Краткий анализ истории

В настоящее время известно несколько векторов атаки на npm и его пакеты. Для атаки наиболее привлекательны те пакеты, от которых зависят многие другие пакеты.

1. Отзыв пакета. В разрушительном виде продемонстрирован Азером Кочулу, отозвавшим пакет leftpad. В настоящее время неосуществим, т.к. отзыв пакетов очень сильно ограничен.
   
2. Вредоносные preinstall- и postinstall-скрипты. В настоящее время — основной способ атаки (см. ссылку выше). Теоретически может быть легко пресечён флагом npm install, который бы приводил к выдаче предупреждения перед запуском любого shell-скрипта, чтобы уже сам программист мог решить, запускать ли предложенное. Одно дело, когда preinstall-скрипт пытается запустить PhantomJS (headless-браузер), и совсем другое — когда этого требует маленькая библиотечка для добавления пробелов слева к строке. Почему такой флаг до сих пор не введён — неясно.
   UPD: Спасибо SDSWanderer за комментарий о возможности сделать
   
   

   npm install --ignore-scripts
   

   
   Впрочем, интерактивный вариант (желательно с показом содержимого скрипта) был бы тоже не лишним.
   
3. И, наконец, можно прятать вредоносную нагрузку непосредственно в исполняемый код пакета, как в шуточной форме описано здесь.

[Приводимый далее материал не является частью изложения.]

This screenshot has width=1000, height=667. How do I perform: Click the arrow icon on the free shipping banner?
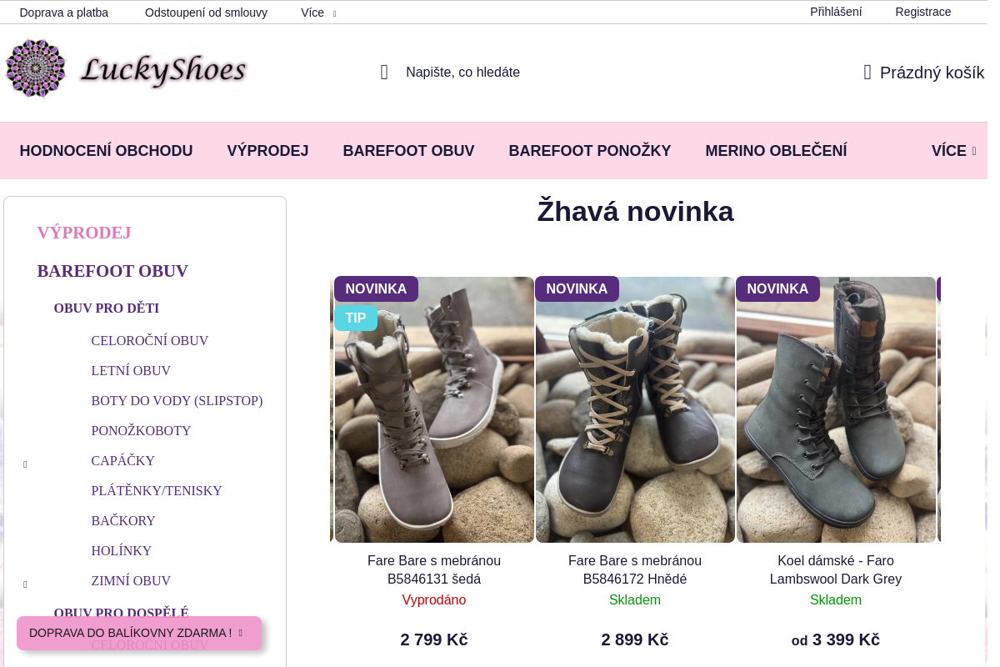pyautogui.click(x=239, y=633)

Команда npm shrinkwrap, жёстко фиксирующая версию пакета, не поможет от «мин замедленного действия», которые, например, ждут определённой даты (вспомним «Чернобыль»). Кроме того, при нынешнем обилии зависимостей провести аудит исходного кода даже одной версии нужного пакета вместе со всем, что этот пакет использует — задача, конечно, посильная, но явно не повседневная.
   

Именно для борьбы с последним вектором и создана библиотека paraquire. Код недоверенных библиотек изолируется в отдельные контексты исполнения. Активно используются внутренние средства самой NodeJS для управления модулями. Иначе говоря, создана альтернативная система управления модулями, на возможность чего недвусмысленно указывают сами разработчики NodeJS.

Использование

В настоящее время API весьма небогато.

Итак, для начала загрузим саму библиотеку paraquire где-нибудь в относительно доверенном коде, т.е. коде нашего приложения:

var paraquire = require('paraquire')(module);

Обратите внимание на "(module)". Так как paraquire занимается управлением модулями, ему требуется знать, к какому именно модулю придётся подключать зависимости, поэтому подключение paraquire выглядит несколько необычно. Вы можете подключить paraquire к любому количеству модулей из вашего проекта.

Подключим теперь зависимости. Например, пусть untrusted-lib — библиотека, которой, по идее, ничего требоваться не должно (например, leftpad или imurmurhash). Тогда мы можем вовсе не давать ей доступ ни к чему, подключив её так:

var lib = paraquire('untrusted-lib');

Всё, попытка сделать require('fs') в коде untrusted-lib вызовет ошибку.

У функции paraquire есть и второй, опциональный, параметр-объект. Например, вот так можно предоставить библиотеке untrusted-lib доступ к встроенным модулям http и https, а также к консоли console и process.argv:

var lib = paraquire('untrusted-lib', {
    builtin: {
        http: true,
        https: true,
    },
    sandbox: {
        console: console,
        process: {argv:process.argv}
    },
});

Кстати, давать доступ ко всему process настоятельно не рекомендуется, в частности, из-за process.env и process.bindings('fs').

Прошу совета

Как уже было сказано выше, я не являюсь достаточно опытным разработчиком, и потому эта краткая публикация имеет своей целью скорее инициировать обсуждение. Актуальна ли эта тема? Как подобные проблемы решаются в других языках, в частности, в Ruby и Python? Может быть, кто-то может предложить способ обойти paraquire и получить повышенные привилегии?

В каком направлении следует развивать API? Может быть, стоит проконсультироваться у кого-то из зарубежных мэтров? Какие вопросы осветить в дальнейших статьях и стОит ли их вообще писать?